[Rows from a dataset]
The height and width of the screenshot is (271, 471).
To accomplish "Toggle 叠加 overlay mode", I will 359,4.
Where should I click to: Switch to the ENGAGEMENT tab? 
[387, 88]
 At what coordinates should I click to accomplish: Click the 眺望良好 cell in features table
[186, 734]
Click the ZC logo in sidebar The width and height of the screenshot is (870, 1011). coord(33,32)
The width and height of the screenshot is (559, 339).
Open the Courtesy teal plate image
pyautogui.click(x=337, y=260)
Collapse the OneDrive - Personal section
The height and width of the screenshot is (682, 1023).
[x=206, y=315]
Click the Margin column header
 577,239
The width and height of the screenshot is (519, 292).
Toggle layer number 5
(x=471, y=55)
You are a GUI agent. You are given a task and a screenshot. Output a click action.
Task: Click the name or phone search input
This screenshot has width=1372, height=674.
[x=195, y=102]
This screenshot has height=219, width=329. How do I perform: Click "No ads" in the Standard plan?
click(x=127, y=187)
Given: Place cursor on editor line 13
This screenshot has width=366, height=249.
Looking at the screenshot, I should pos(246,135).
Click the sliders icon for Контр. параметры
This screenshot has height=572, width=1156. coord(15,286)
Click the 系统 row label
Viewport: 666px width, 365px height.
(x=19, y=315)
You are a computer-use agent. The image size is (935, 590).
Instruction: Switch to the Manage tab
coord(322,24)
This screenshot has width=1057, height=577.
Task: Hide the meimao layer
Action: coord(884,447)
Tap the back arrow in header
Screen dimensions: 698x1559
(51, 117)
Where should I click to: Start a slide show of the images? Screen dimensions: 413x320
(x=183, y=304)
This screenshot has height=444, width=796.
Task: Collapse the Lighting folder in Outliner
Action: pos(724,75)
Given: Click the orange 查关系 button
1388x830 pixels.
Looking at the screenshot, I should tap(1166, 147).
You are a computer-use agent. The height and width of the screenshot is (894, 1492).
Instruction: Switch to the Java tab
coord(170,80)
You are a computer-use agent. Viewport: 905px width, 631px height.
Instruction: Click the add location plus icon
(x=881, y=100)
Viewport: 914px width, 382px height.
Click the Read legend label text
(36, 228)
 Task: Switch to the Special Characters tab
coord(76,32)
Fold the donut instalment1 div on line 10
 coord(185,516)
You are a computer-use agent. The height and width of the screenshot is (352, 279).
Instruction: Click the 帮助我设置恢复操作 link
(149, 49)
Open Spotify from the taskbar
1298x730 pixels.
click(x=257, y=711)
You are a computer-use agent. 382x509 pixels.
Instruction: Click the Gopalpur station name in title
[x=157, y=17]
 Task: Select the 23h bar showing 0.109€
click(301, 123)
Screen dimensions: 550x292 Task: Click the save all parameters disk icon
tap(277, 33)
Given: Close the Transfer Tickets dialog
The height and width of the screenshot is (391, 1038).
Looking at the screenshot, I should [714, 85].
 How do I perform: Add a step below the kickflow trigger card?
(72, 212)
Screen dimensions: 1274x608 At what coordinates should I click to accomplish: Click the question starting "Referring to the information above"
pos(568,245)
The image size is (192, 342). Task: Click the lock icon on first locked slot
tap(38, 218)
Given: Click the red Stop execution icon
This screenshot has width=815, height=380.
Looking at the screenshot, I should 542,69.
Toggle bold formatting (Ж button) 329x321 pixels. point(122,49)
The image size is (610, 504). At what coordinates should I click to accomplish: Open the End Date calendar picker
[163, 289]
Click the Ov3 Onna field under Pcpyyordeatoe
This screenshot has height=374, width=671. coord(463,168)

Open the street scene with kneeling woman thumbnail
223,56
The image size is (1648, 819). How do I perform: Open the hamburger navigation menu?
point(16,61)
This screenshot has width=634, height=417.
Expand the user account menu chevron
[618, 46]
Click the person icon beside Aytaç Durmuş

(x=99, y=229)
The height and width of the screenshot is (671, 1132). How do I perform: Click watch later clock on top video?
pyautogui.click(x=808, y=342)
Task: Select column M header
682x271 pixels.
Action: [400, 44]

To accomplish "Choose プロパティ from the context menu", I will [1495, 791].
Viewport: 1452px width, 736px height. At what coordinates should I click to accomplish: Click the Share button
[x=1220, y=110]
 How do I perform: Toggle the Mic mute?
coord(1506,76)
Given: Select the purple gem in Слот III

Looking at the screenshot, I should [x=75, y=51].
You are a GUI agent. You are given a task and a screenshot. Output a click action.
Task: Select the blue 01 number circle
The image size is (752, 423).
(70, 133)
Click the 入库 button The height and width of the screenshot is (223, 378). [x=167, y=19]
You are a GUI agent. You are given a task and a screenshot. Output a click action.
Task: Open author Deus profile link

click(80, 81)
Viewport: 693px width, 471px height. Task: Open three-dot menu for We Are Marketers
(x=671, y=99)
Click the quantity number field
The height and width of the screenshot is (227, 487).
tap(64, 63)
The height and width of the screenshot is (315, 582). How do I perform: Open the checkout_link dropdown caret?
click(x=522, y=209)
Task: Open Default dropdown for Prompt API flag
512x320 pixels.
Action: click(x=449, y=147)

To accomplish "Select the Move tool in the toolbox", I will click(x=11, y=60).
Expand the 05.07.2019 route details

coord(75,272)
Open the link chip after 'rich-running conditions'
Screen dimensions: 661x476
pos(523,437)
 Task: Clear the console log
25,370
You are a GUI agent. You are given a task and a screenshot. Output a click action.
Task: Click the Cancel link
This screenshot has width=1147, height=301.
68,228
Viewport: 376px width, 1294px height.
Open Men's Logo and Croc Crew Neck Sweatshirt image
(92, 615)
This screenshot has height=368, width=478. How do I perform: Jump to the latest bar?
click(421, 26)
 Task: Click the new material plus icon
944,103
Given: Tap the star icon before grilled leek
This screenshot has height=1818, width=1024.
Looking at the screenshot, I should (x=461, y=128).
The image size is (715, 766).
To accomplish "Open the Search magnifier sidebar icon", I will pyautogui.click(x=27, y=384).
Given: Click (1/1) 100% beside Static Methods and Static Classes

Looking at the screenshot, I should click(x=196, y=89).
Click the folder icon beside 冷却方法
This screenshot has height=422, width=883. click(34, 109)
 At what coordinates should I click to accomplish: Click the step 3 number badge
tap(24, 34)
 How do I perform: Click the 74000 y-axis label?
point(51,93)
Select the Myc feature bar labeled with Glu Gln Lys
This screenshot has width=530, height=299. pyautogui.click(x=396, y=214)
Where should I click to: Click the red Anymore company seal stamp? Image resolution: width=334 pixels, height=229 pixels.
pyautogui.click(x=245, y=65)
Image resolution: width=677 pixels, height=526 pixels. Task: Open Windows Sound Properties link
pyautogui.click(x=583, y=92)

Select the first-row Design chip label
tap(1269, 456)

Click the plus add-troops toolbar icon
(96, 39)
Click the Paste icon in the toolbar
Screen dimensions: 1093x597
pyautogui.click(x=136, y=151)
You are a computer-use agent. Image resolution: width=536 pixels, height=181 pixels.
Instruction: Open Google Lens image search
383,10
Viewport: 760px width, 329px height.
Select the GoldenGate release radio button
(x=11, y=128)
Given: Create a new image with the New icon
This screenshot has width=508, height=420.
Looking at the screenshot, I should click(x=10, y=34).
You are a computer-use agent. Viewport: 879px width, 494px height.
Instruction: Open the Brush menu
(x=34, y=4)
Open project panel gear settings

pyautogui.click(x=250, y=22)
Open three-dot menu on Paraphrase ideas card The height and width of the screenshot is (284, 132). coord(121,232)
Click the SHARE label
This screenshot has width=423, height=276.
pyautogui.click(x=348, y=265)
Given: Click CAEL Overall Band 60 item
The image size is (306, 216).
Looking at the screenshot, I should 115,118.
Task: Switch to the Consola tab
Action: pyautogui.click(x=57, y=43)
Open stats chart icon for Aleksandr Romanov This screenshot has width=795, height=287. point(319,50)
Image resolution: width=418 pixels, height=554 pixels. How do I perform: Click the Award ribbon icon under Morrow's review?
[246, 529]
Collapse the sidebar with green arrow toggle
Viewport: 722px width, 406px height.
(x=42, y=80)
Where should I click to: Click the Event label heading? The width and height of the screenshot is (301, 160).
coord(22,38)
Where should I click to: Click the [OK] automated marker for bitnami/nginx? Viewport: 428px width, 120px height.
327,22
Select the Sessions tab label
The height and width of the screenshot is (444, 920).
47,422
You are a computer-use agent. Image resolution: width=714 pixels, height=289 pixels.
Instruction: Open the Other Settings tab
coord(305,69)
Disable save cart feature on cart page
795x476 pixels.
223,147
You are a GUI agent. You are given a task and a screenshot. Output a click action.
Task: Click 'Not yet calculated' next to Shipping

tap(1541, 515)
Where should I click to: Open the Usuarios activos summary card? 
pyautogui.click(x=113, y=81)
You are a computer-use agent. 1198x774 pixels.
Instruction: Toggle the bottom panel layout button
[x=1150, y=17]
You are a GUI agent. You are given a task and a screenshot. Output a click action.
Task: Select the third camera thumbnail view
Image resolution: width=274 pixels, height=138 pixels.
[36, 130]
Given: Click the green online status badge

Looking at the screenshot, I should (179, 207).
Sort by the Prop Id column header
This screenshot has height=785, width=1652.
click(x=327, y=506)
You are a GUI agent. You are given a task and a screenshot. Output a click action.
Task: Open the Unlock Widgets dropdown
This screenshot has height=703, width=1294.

### Written task
Output the lines of the data above exactly as they appear, starting with the line that contains "The image size is (1648, 819)." and going on through the line that contains "Click the 入库".

### Final result
The image size is (1648, 819). How do I perform: Open the hamburger navigation menu?
point(16,61)
This screenshot has width=634, height=417.
Expand the user account menu chevron
[618, 46]
Click the person icon beside Aytaç Durmuş

(x=99, y=229)
The height and width of the screenshot is (671, 1132). How do I perform: Click watch later clock on top video?
pyautogui.click(x=808, y=342)
Task: Select column M header
682x271 pixels.
Action: [400, 44]

To accomplish "Choose プロパティ from the context menu", I will [1495, 791].
Viewport: 1452px width, 736px height. At what coordinates should I click to accomplish: Click the Share button
[x=1220, y=110]
 How do I perform: Toggle the Mic mute?
coord(1506,76)
Given: Select the purple gem in Слот III

Looking at the screenshot, I should [x=75, y=51].
You are a GUI agent. You are given a task and a screenshot. Output a click action.
Task: Select the blue 01 number circle
The image size is (752, 423).
(70, 133)
Click the 入库 button The height and width of the screenshot is (223, 378). [x=167, y=19]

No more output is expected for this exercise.